Bob: > As a roboticist I can say that a physical body resembling that of a
human isn't really all that important.  You can build the most
sophisticated humanoid possible, but the problems still boil down to
how such a machine should be intelligently directed by its software.

What embodiment does provide are *instruments of causation* and closed
loop control.  The muscles or actuators cause events to occur, and
sensors then observe the results.  Both actuation and sensing are
subject to a good deal of uncertainty, so an embodied system needs to
be able to cope with this adequately, at least maintaining some kind
of homeostatic regime.  Note that "actuator" and "sensor" could be
broadly interpreted, and might not necessarily operate within a
physical domain.

The main problem with non-embodied systems from the past is that they
tended to be open loop (non reflective) and often assumed crisp logic.

Certainly from a marketing perspective - if you're trying to promote a
particular line of research - humanoid-like embodiment certainly helps
people to identify with what's going on.  Also if you're trying to
understand human cognition by attempting to reproduce results from
developmental psychology a humanoid form may also be highly desirable.


Bob,

I think you are v. seriously wrong - and what's more, I suspect, robotically as well as humanly wrong. You are, in a sense, missing literally "the whole point."

What mirror neurons are showing is that our ability to understand humans - as say portrayed in The Dancers :

http://www.csudh.edu/dearhabermas/matisse_dance_moma.jpg

comes from our capacity to simulate them with our whole body-and-brain all-at-once. Note that our brain does not just simulate their particular movement at the given point in time on that canvas - it simulates and understands their *manner* of movement - and you can get up and dance like them, and continue their dance, and produce/predict *further* movements that will be a reasonable likeness of how those dancers might dance - all from that one captured pose.

Our ability to understand animals and how they will move and emote and generally respond similarly comes from our ability to simulate them with our whole body-and-brain all at once - hence it is that we can go still further and liken humans to almost every animal under the sun - "he's a snake/lizard/angry bear/slug/busy bee" etc. etc.

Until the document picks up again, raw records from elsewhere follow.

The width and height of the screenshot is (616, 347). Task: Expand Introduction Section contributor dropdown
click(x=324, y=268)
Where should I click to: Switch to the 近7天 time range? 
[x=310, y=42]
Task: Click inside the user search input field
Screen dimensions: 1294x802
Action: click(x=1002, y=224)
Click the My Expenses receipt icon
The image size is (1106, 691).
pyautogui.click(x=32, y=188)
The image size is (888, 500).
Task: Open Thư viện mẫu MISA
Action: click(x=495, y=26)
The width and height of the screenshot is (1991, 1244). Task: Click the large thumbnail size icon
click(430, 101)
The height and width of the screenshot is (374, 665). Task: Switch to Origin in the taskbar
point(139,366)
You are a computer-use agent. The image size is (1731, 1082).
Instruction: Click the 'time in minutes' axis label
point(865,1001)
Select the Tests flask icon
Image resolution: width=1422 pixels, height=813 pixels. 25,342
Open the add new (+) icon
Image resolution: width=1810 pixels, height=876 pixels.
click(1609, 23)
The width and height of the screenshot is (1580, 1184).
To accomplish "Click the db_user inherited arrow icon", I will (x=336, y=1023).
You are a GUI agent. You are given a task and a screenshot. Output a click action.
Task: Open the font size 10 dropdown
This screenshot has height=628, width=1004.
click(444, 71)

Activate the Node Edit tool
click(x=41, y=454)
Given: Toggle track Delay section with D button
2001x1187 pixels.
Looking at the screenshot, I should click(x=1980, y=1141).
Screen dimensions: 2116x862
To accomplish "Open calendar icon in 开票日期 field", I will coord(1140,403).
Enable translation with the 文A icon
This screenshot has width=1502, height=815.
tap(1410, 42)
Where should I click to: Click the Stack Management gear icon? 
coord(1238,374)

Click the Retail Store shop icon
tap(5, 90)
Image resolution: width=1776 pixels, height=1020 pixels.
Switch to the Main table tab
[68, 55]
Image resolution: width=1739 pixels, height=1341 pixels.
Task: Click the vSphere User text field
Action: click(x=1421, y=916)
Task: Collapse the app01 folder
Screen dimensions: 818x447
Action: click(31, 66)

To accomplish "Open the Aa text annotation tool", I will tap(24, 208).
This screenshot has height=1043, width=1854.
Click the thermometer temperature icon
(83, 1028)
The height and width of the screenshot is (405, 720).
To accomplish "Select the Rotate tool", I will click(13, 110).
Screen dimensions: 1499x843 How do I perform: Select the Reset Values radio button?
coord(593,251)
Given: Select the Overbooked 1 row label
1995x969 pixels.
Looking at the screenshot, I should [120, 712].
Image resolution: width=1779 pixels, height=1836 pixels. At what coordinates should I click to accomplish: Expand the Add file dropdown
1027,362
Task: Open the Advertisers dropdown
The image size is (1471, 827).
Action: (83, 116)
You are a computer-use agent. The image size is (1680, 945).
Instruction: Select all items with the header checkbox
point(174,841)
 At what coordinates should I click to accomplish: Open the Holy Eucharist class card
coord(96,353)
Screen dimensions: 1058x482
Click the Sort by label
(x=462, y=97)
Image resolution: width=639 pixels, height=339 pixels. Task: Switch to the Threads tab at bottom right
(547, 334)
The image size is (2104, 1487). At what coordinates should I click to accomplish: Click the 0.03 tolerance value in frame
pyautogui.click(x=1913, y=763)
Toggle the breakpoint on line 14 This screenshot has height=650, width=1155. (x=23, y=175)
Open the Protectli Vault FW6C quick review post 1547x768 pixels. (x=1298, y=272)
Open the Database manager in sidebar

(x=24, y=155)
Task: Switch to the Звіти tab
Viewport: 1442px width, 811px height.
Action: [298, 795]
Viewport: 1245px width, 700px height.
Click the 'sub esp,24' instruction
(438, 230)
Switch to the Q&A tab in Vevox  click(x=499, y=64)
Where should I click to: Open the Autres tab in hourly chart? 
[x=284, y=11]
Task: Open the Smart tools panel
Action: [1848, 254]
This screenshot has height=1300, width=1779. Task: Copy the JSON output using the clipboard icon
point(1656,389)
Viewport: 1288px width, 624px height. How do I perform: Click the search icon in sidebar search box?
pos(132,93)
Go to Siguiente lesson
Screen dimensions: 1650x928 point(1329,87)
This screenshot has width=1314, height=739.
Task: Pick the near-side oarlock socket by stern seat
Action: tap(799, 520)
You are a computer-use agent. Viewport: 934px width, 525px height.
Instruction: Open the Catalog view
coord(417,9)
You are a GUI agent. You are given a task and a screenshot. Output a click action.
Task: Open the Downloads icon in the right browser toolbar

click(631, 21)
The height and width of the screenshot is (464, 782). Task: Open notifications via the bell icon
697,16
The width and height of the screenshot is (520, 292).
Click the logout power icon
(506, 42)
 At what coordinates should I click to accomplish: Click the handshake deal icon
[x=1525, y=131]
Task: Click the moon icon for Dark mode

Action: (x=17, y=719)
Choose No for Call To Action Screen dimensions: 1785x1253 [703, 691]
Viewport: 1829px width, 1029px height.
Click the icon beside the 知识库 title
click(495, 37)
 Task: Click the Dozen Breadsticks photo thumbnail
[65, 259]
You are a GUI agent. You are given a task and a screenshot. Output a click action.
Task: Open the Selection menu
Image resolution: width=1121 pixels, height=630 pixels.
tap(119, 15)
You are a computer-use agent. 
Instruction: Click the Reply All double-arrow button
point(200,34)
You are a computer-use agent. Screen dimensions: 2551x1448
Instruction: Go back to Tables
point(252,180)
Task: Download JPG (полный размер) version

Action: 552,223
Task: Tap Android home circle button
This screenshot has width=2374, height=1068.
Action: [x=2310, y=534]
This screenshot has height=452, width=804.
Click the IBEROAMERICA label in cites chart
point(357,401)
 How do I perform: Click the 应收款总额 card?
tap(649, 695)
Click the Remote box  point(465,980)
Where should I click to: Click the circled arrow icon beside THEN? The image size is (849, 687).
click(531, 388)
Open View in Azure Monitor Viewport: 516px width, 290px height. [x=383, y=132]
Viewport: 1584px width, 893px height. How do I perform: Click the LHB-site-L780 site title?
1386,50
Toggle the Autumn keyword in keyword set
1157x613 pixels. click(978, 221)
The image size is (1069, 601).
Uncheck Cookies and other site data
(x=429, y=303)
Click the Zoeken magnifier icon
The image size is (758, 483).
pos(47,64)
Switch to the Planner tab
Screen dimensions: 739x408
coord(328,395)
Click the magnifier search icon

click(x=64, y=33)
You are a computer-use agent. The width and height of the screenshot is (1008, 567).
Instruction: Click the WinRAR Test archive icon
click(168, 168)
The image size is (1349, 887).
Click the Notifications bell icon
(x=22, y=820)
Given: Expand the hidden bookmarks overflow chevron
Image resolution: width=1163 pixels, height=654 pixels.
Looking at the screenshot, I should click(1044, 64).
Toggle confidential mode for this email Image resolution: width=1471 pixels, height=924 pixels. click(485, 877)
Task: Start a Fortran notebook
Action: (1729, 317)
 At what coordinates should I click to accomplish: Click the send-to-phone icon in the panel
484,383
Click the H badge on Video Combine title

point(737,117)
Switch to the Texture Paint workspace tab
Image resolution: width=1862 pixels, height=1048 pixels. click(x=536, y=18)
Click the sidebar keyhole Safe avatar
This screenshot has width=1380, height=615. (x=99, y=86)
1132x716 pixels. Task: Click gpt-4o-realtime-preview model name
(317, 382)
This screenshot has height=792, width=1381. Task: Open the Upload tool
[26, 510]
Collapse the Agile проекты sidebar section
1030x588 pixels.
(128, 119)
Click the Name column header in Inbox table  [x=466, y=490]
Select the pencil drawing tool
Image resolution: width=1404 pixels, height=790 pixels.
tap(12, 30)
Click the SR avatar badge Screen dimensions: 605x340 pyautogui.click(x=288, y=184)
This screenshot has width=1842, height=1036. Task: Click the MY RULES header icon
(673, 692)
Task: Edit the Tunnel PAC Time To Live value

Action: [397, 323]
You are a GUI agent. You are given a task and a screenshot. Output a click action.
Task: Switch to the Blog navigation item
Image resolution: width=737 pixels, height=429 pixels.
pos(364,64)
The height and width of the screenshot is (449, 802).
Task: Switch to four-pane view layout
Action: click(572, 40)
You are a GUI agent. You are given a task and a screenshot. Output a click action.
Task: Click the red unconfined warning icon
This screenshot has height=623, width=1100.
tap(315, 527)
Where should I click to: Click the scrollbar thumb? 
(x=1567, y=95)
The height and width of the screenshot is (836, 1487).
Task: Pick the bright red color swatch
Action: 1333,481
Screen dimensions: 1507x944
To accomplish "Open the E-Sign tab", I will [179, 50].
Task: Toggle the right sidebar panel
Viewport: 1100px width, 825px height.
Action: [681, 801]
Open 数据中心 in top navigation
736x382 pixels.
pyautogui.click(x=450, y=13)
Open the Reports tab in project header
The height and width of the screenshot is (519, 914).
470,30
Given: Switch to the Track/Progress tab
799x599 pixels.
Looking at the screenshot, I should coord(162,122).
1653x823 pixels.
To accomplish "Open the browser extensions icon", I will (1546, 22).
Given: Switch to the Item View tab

Not only do we understand animals but also inanimate matter and its movements or non-movements with our whole body. Hence we see a book as "lying" on the table, and a wardrobe as "standing" in a room. This capacity is often valuable for inventors, who use it to imagine, for example, how liquids will flow through a machine, or scientists like Einstein who imagined himself riding a beam of light, or Kekule who imagined the atoms of a benzene molecule coiling like a snake.

We can only understand the entire world and how it behaves by embodying it within ourselves... or embodying ourselves within it.

This capacity shows that our self is a whole-brain-and-body unit. If I ask you to "change your self" - and please try this mentally - to simulate/ imagine yourself walking as - say,a flaming diva.. John Wayne... John Travolta... Madonna... you should find that you will immediately/instinctively start to do this with your whole body and brain at once.As one integral unit.

Now my v. garbled understanding (& please comment) is that those Carnegie Mellon starfish robots show that such an integrated whole self is both possible - and perhaps vital - for robots too. You need a whole-body-self not just to understand/embody the outside world and predict its movements, but to understand your inner body/world and how it's "holding up" and "how together" or "falling apart" it is - and whether you will/won't be able to execute different movements and think thoughts. You see, I hope, why I say you are missing the "whole" point.